6. The method according to claim 1, It is characterized in that The determining of the position error and the posture error corresponding to the first type of data point and the second type of data point in each association relationship includes: Parsing out a first position vector and a first rotation matrix of a first type of data point in each association relationship, and parsing out a second position vector and a second rotation matrix of a second type of data point in each association relationship; The method for determining the position error and attitude error corresponding to each association relationship is as follows: Substituting the first rotation matrix, the first position vector, and the second position vector into a preset position error formula to calculate the position error corresponding to a single second-category data point; and A difference matrix between the first rotation matrix and the second rotation matrix is ​​calculated, and the difference matrix is ​​used as a posture error corresponding to a single second-category data point.

7. The method according to claim 1, It is characterized in that After processing the position error and the posture error corresponding to each association relationship according to the preset statistical rules respectively, the method further includes: Determining a first target score corresponding to the position error according to a correspondence between a preset position error range and a first preset score; and A second target score corresponding to the posture error is determined according to a correspondence between a preset posture error range and a second preset score.

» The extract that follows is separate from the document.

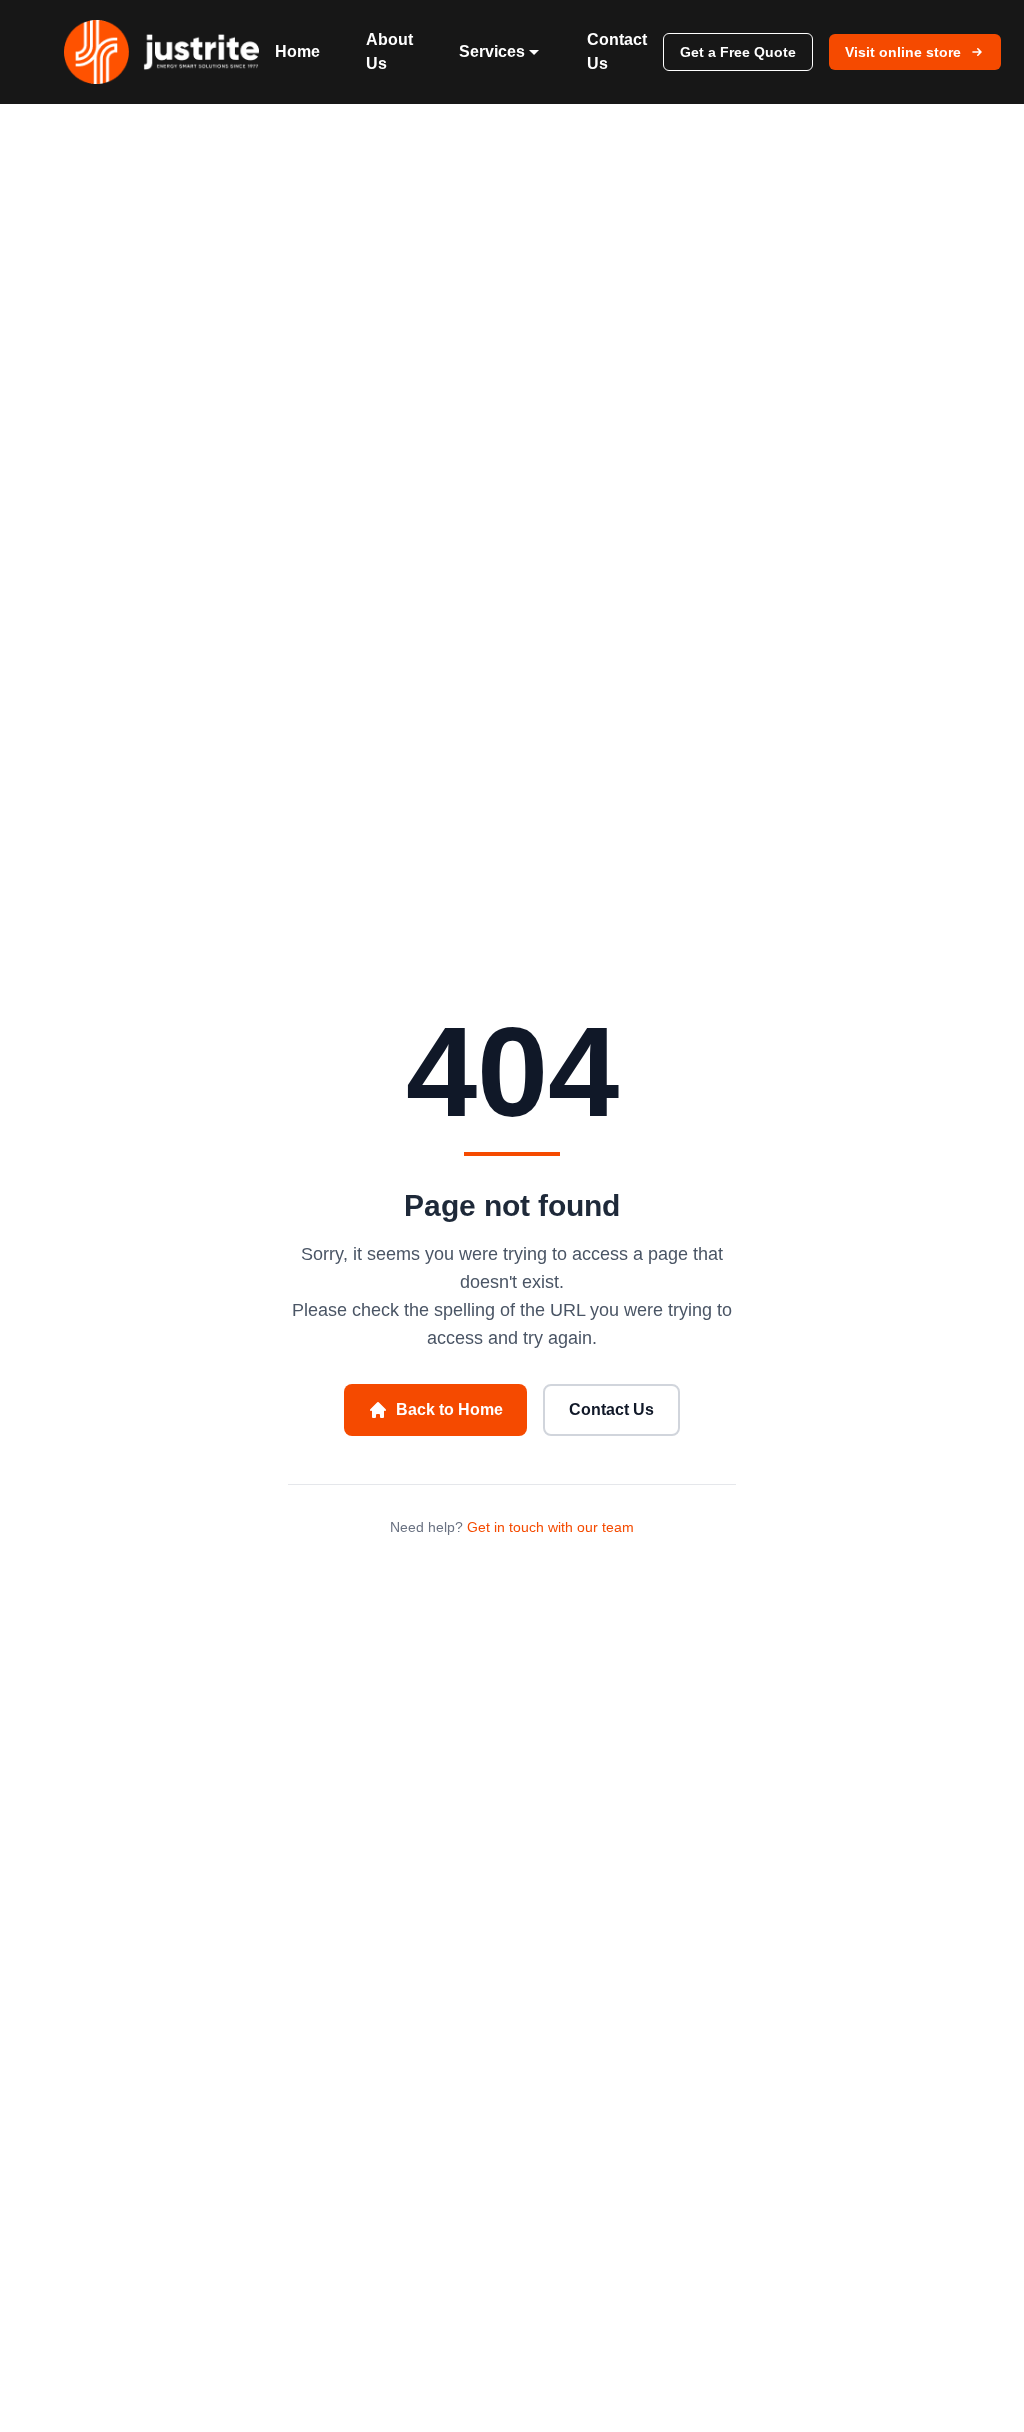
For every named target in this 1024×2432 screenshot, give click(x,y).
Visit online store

8. A data evaluation device, It is characterized in that include: An acquisition module, used for acquiring a first type of data point set and a second type of data point set; an association module, configured to establish an association relationship between the first-category data points and the second-category data points according to a preset alignment rule when the initial recording time of each second-category data point in the second-category data point set is adjusted to the respective corresponding second recording time; An error module, used to determine the position error and attitude error corresponding to the first type of data point and the second type of data point in each association relationship; The evaluation module is used to process the position error and the posture error corresponding to each association relationship according to preset statistical rules to generate corresponding evaluation results.

9. An electronic device, It is characterized in that include: Memory, used to store computer programs; A processor, for implementing the method steps described in any one of claims 1 to 7 when executing the computer program stored in the memory.

10. A computer-readable storage medium, It is characterized in that The computer-readable storage medium stores a computer program, and when the computer program is executed by a processor, the method steps described in any one of claims 1 to 7 are implemented.